But on a Tuesday earnings call, the Fortress Investment Group-majority-owned servicers' results took second billing to questions about its growth options. After losing out in a bankruptcy auction of former GMAC's ResCap mortgage servicing assets, the company insisted that there are plenty of other, potentially better portfolio acquisitions waiting in the wings.
"When you think about…the capacity, the capability, the experience to execute on these type trades, there's not many people that can do it, said Jay Bray, Nationstar's chief executive.
(According to figures compiled by National Mortgage News and the Quarterly Data Report some $700 billion in MSRs are in some form of transfer or auction.)

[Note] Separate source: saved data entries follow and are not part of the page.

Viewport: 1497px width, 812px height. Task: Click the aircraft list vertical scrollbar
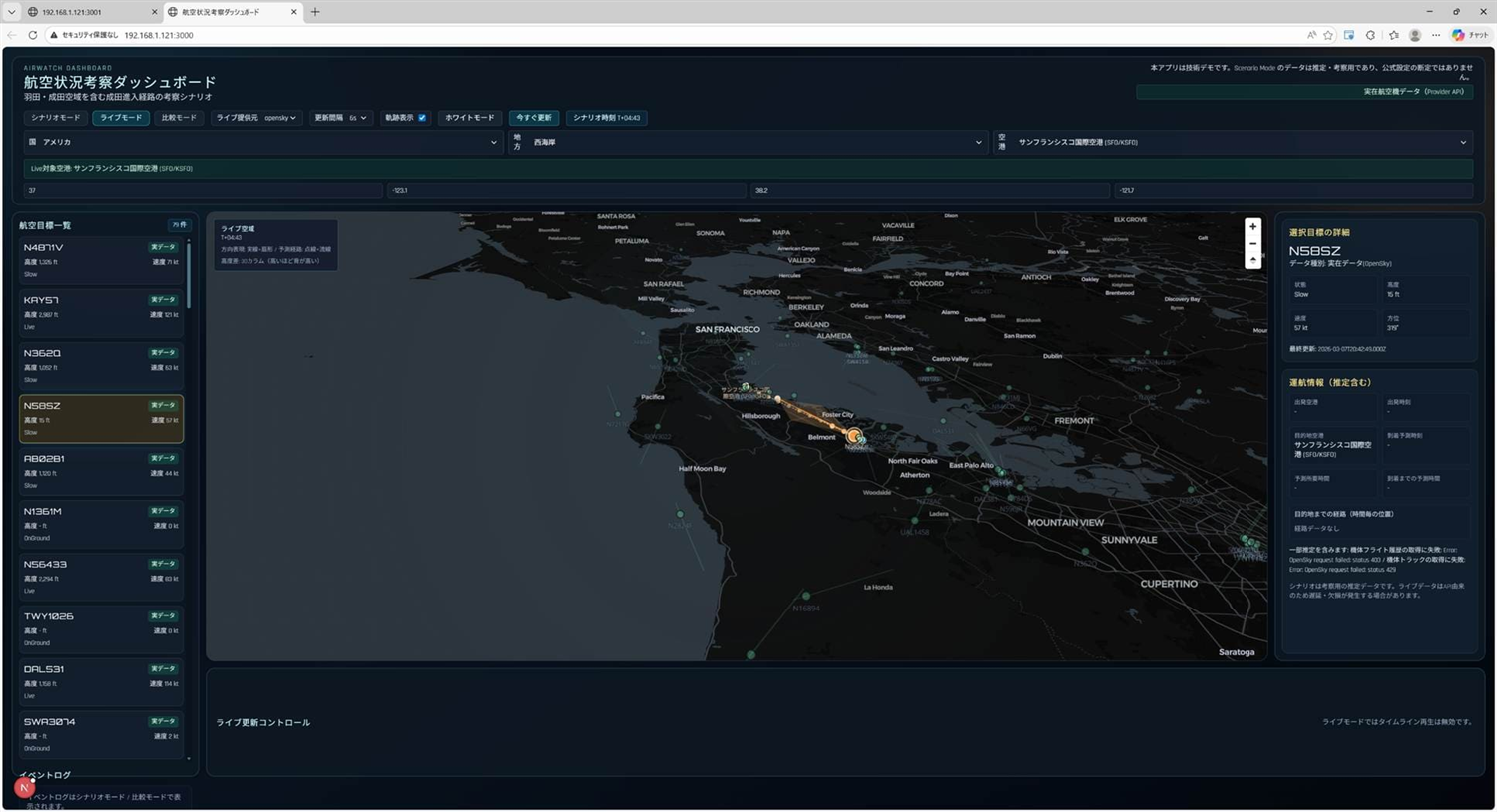[x=188, y=274]
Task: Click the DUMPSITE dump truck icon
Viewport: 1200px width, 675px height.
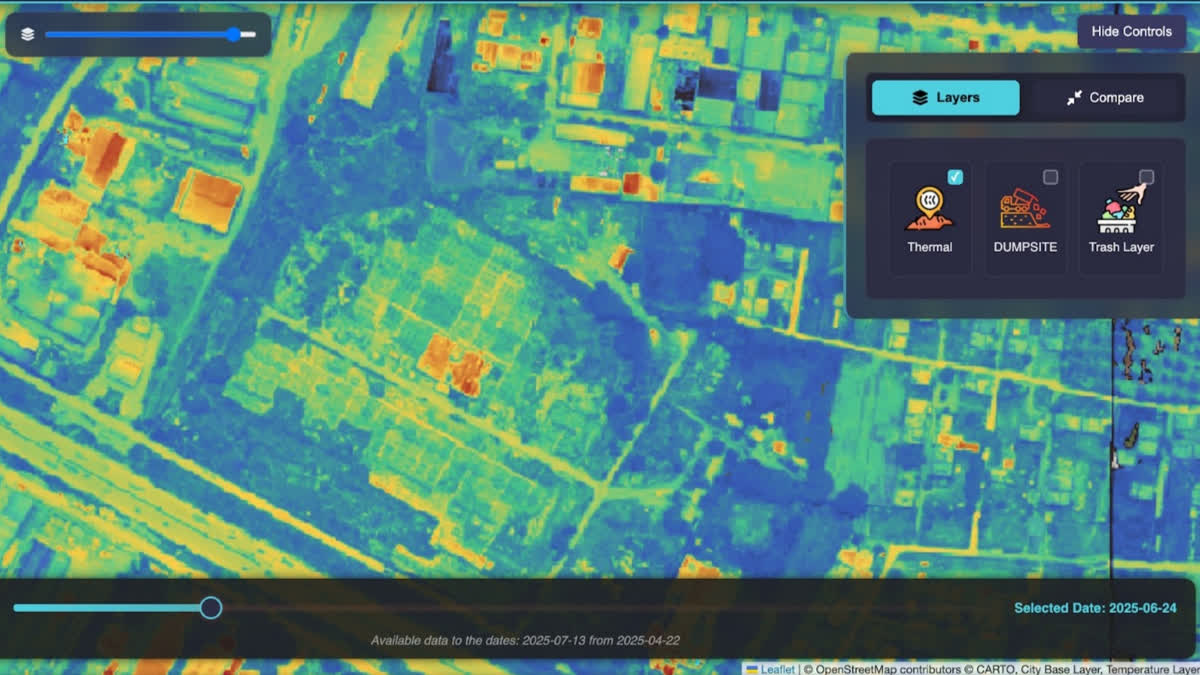Action: [1025, 207]
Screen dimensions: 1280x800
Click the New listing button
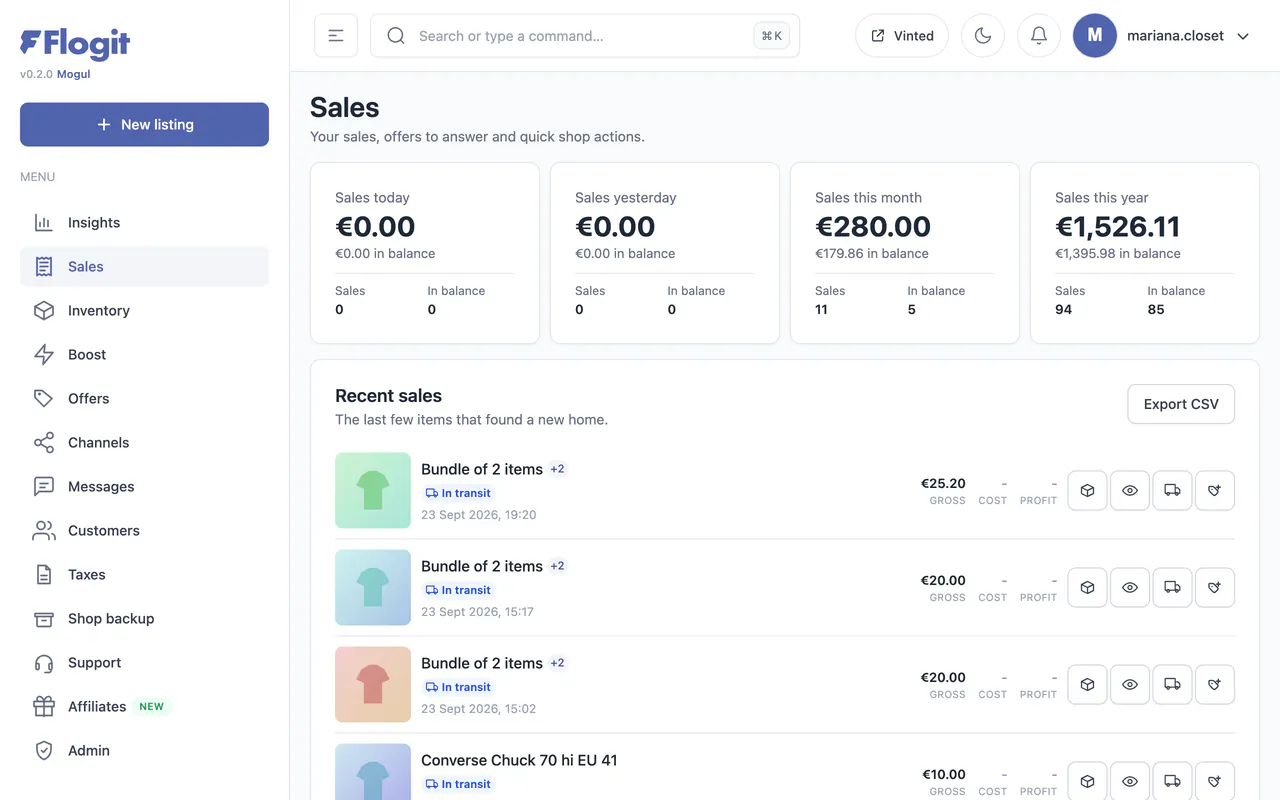pyautogui.click(x=144, y=125)
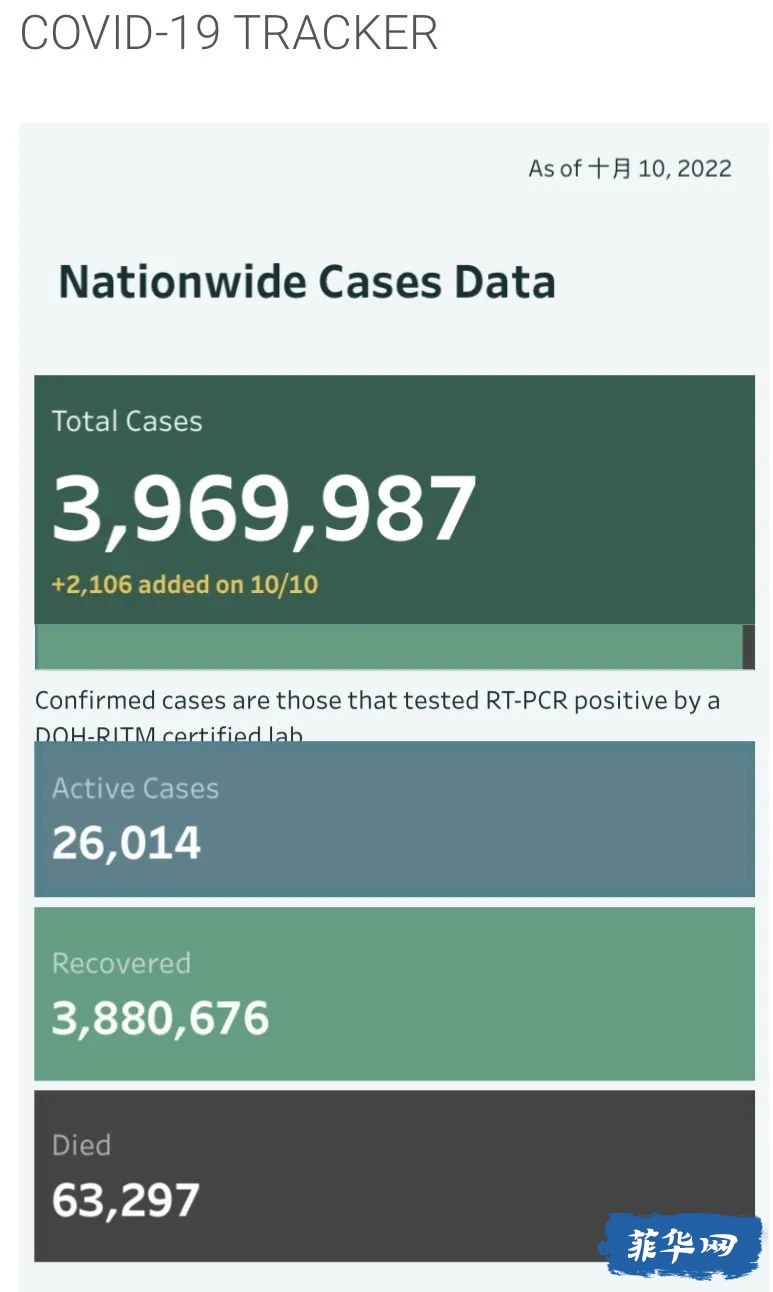This screenshot has height=1292, width=773.
Task: Select the Recovered label
Action: (x=121, y=963)
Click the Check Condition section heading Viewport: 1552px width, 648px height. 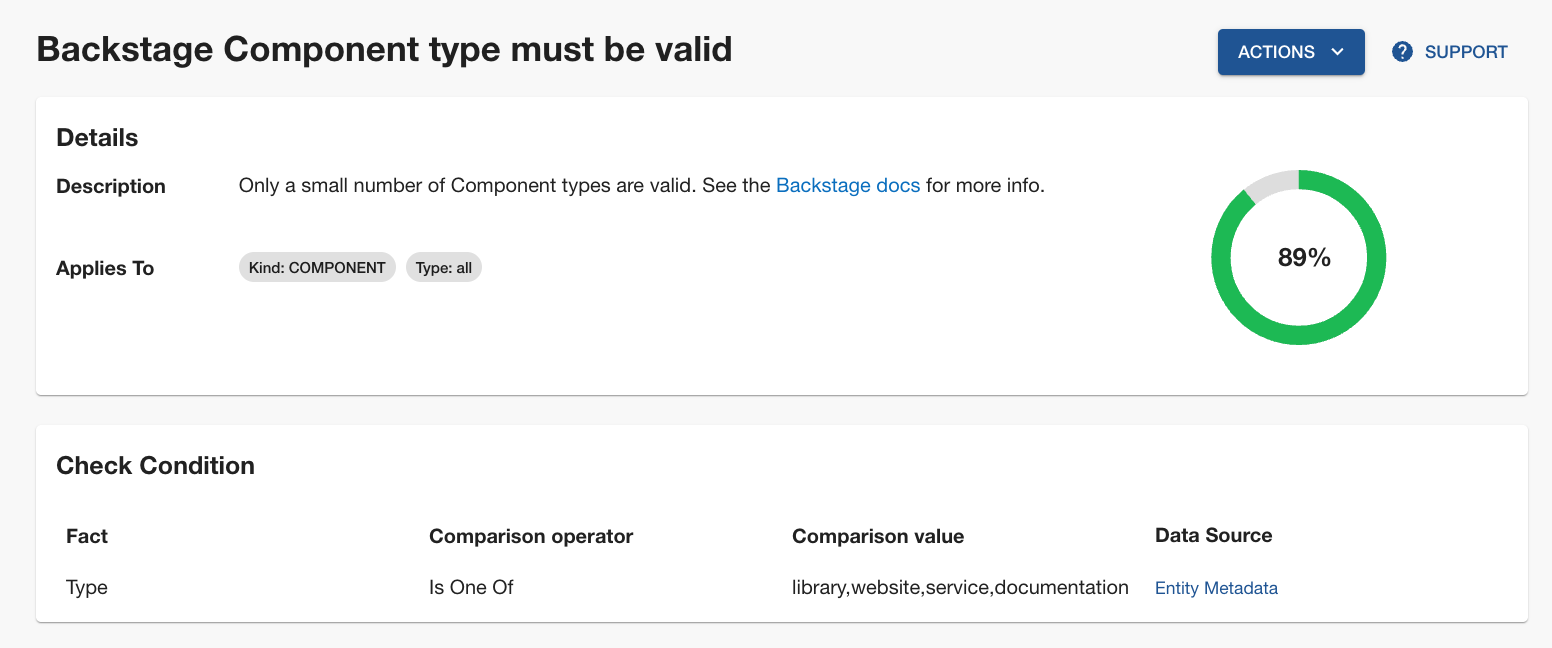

Despite the lack of any big acquisitions, Nationstar's servicing portfolio grew slightly, to $198 billion in serviced loans, on the back of increased originations and two GSE portfolio acquisitions.
Though earnings were up 52% from the prior quarter, investors were not impressed; its shares tumbled 9% by early afternoon, to $27.38. Kevin Barker, an analyst for Compass Point, said the market had been hoping Nationstar would have earned a faster return on its prior acquisitions.
"Investors are looking at how quickly Nationstar can achieve significant margins and profitability on these servicing assets," he said. Nationstar is still heading toward achieving those targets, but "it doesn't take much to have a significant sell off with such high expectations," he said. Barker added that the company's stock has already more than doubled over the last year.
Though Nationstar, which focuses primarily on distressed loans, would have liked to acquire ResCap, Bray said, but the company's outstanding relationships with vendors made it less attractive than it would otherwise have been. Instead of spending its time dealing with ResCap's "operational complexity," Bray said Nationstar would focus on the $300 billion and $400 billion of mortgage servicing rights he believes are in play.
"That's our goal, and that is what we are marching down the path to do, Bray said, describing the portfolios as containing high volumes of Fannie, Freddie, and Ginnie Mae loans and running around 25% delinquent on average. "And from a credit profile standpoint, again, it's more in our wheelhouse."
Barker said that the prospect of Nationstar acquiring servicing portfolios of more than $300 billion in relatively short order seemed unlikely, but that he could "easily" see it taking on $100 billion."
Lewisville, Texas-based Nationstar has benefited has enjoyed tight relationships with Fannie Mae in the past, though direct servicing transfers from the government sponsored enterprise to the company stopped last August, as American Banker reported last month.
A key element of Nationstar's investment thesis has been that banks are shrinking their exposure to the mortgage servicing market, leaving a void that it can fill. Not all banks are playing along, however: last week, JPMorgan Chase bought MetLife's $70 servicing portfolio. Bray shrugged off the possibility that banks might provide Nationstar with more competition, however.
"When you really look at it, it's mostly newly-originated product, Fannie and Freddie, very, very clean credit profile," he said of the MetLife portfolio. "And it fits probably better into a bank that has a real customer focus on trying to sell them more products."